I photographed the bridge from several angles, concentrating on an above view and below view so that I could juxtapose the daily life of the people living in the gorge with this engineering wonder. I enjoyed hiking the mountain and as I moved on dirt paths through the small, rocky, terraced fields and stone-built homes, I could see why Guizhou is one of the poorest provinces in China.
Towards the end of the day, coming down a winding path I spotted man ploughing his field with a water buffalo below the bridge while his wife, wearing the traditional headdress of the Buyi people, worked alongside him. I asked the farmer, Wei Xinyuan, if I might photograph him ploughing, since I could get him and the bridge in the same image. After the grey light of day sank into darkness and I finished photographing, I sat down with his wife and her neighbor, and they sang mountain songs to me, songs that praised the beauty of their valley. I remain friends with Wei Xinyuan and his wife to this day, occasionally returning to go back to visit them and to see how the bridge is changing their once remote valley.
I also wanted to get the perspective of TIME, to understand what led them to choose this image to represent their magazine. I soon learned that quite a large team had participated in the selection of Ariana’s photo; Richard Rosenthal, SVP of Content Development and Production; Crary Pullen, Photo Editor; John Liegey, Executive Creative Director; and Kira Pollack, Director of Photography.
Dave Statman, Executive Director of Creative Development, took on the responsibility of speaking for the whole team.
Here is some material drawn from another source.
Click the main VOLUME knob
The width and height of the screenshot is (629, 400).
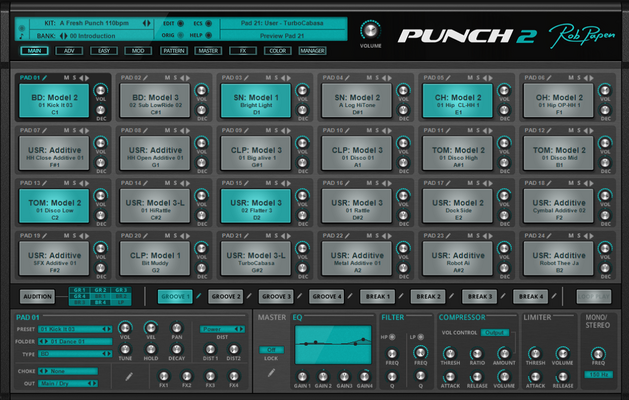[370, 30]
He explained that the goal of the TIME Frames campaign, which Ariana’s image was a part of, is “to demonstrate the power, relevancy and value of TIME’s perspective,” by using the magazine’s “iconic red border.” The team went looking for “images from our pages that not only embodied these pivotal issues, [but also] lent themselves to the addition of an oversize dimensional red frame.” This, as Dave pointed out, was “easier said than done.” But Ariana’s photo “was an immediate favorite as it deftly captured the tension between old and new China.”